▸ Brano fornito
════════════════

Questa volta, infatti, i ricercatori di una squadra internazionale si sono concentrati in particolare sull‘acqua potabile, cercando di capire quanto contaminata sia quella in commercio in ogni parte del mondo. La risposta è stata scoraggiante: il 99% delle bottiglie prese in esame, infatti, contiene queste sostanze.

Lo studio

Pubblicato sulla rivista scientifica ACS ES&T Water, lo studio ha coinvolto gli scienziati della Birmingham University in Inghilterra e della Shenzhen University in Cina. A entrare in contatto sono stati studiosi di Scienze e Ingegneria Ambientale, Scienza e Tecnologia e Scienze della Terra, che hanno prima pensato a un “semplice” confronto fra le quantità di microplastiche contenute nell’acqua in bottiglia delle aree di appartenenza delle due università.

Le analisi hanno subito fatto scattare l’allarme: in praticamente tutti i campioni esaminati sia in Inghilterra che in Cina erano presenti particelle di materiale plastico. Gli studiosi hanno così deciso di ampliare ulteriormente lo studio ad altri Paesi, selezionandone in tutto 15 fra Asia, Europa, Nord America e Oceania. Purtroppo, i risultati non sono cambiati: soltanto l’1% dei campioni è risultato pulito.

Le microplastiche nell’acqua

Gli studiosi hanno dovuto prendere atto del fatto che la presenza di acido perfluoroottanoico (PFOA) e perfluoroottano sulfonato (PFOS) è quasi scontata nelle bottiglie d’acqua, in particolare in quelle in plastica. Non è tutto qui, perché estendendo l’analisi all’acqua di rubinetto è apparsa evidente anche la frequente presenza di Pfas, sostanze sempre di origine plastica comunemente utilizzate nell’industria per la loro resistenza.

Livelli variabili di microplastiche sono stati rintracciati anche nelle bottiglie non in plastica, probabilmente a causa di un contatto e di una contaminazione in fase di produzione. Non ci sono differenze significative tra l’acqua liscia e quella frizzante. La contaminazione è fondamentalmente onnipresente, nonostante le concentrazioni siano ancora al di sotto dei livelli necessari per lanciare una vera e propria allerta sanitaria.

════════════════

▸ Contenuto dei dati
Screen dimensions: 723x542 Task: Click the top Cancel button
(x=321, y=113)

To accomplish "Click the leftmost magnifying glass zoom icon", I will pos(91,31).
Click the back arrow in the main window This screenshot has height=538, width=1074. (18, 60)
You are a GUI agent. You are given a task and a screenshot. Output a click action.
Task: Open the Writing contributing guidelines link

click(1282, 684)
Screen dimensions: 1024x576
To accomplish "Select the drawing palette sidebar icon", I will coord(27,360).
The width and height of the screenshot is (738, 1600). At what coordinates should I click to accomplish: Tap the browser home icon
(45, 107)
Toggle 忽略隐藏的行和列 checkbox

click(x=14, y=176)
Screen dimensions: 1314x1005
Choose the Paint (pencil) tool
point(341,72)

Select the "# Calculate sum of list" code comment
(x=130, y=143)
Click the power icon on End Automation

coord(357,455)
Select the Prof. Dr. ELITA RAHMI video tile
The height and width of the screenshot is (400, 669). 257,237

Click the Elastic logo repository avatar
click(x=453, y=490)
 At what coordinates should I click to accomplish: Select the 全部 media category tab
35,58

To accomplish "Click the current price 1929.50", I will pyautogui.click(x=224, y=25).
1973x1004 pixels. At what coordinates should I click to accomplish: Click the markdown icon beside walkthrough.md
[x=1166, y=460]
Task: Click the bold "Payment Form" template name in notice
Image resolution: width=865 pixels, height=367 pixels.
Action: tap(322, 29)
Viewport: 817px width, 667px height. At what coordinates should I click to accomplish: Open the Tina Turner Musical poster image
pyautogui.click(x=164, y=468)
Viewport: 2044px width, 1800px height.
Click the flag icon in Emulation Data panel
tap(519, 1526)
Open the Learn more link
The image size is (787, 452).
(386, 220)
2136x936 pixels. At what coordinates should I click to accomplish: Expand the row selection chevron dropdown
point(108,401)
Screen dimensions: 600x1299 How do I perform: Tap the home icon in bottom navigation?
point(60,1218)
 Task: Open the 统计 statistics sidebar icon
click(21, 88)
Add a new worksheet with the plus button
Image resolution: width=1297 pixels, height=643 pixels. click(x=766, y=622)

════════════════

▸ Esercizio
Su quale rivista scientifica è stato pubblicato lo studio descritto nel brano sulle microplastiche nell'acqua in bottiglia? I record costituiscono materiale separato e indipendente dal brano.

▸ Soluzione
Sulla rivista scientifica ACS ES&T Water.